As for the second half, it suffers from a similar lack of good spells that deal the required damage types. For most sorcerers, the best options here are Lightning Bolt and Thunder Step. The first is almost always a massive downgrade from Fireball due to area of effect,* and the second is a large slot investment for an effect often mimicked by the 2nd level Misty Step. Even if you do manage to activate Heart of the Storm, the damage is pitiful. When the feature is acquired, it nets a maximum of 3 damage per round, increasing to a whopping 10 damage at level 20.
Level 6 – Storm Guide
If it is raining, you can use an action to cause the rain to stop falling in a 20-foot-radius sphere centered on you. You can end this effect as a bonus action.
If it is windy, you can use a bonus action each round to choose the direction that the wind blows in a 100-foot-radius sphere centered on you. The wind blows in that direction until the end of your next turn. This feature doesn’t alter the speed of the wind.
This ability is even weaker than Heart of the Storm. The first half has no real mechanical bonus even if the text’s formatting acts like it does. Being rained on has no effect on a character, so preventing it is purely cosmetic.
The second half is almost as weak, but it could be used to try and manipulate spells like Wind Wall and Warding Wind. Even this niche use is a stretch, as neither spell mentions being susceptible to manipulation. For a subclass this weak, getting a flavor feature as one of its level-6 offerings is not great.
Level 14 – Storm’s Fury
When you are hit by a melee attack, you can use your reaction to deal lightning damage to the attacker. The damage equals your sorcerer level. The attacker must also make a Strength saving throw against your sorcerer spell save DC. On a failed save, the attacker is pushed in a straight line up to 20 feet away from you.
I wish this feature was attached to a different class, as combining it with spells like Armor of Agathys and the Abjuration wizard’s Arcane Word could make for an interesting thorns build.* However, most sorcerers want to avoid getting hit entirely due to their d6 hit dice, and they have powerful reaction options like Shield and Absorb Elements that clash with this feature.
Level 18 – Wind Soul
You gain immunity to lightning and thunder damage.
You also gain a magical flying speed of 60 feet. As an action, you can reduce your flying speed to 30 feet for 1 hour and choose a number of creatures within 30 feet of you equal to 3 + your Charisma modifier. The chosen creatures gain a magical flying speed of 30 feet for 1 hour. Once you reduce your flying speed in this way, you can’t do so again until you finish a short or long rest.

━━━━━━━━━━━━━━━━

» **Required tasks**:
a) From the sorcerer feature review, write out the part starting at "This ability is" and ending at "is not great.".
b) Answer these questions using the sorcerer feature review:
(i) How large is the sphere in which Storm Guide can stop rain from falling?
(ii) What kind of saving throw must an attacker make against Storm's Fury?
(iii) What flying speed does Wind Soul grant?

» **Data excerpt**:
━━━━━━━━━━━━━━━━

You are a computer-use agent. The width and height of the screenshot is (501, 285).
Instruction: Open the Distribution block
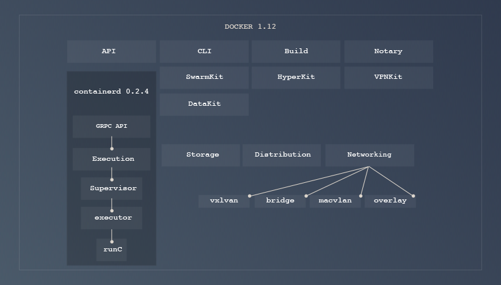(x=282, y=155)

━━━━━━━━━━━━━━━━

» **Solved tasks**:
a)
This ability is even weaker than Heart of the Storm. The first half has no real mechanical bonus even if the text’s formatting acts like it does. Being rained on has no effect on a character, so preventing it is purely cosmetic.
The second half is almost as weak, but it could be used to try and manipulate spells like Wind Wall and Warding Wind. Even this niche use is a stretch, as neither spell mentions being susceptible to manipulation. For a subclass this weak, getting a flavor feature as one of its level-6 offerings is not great.

b)
(i) A 20-foot-radius sphere centered on you.
(ii) A Strength saving throw.
(iii) A magical flying speed of 60 feet.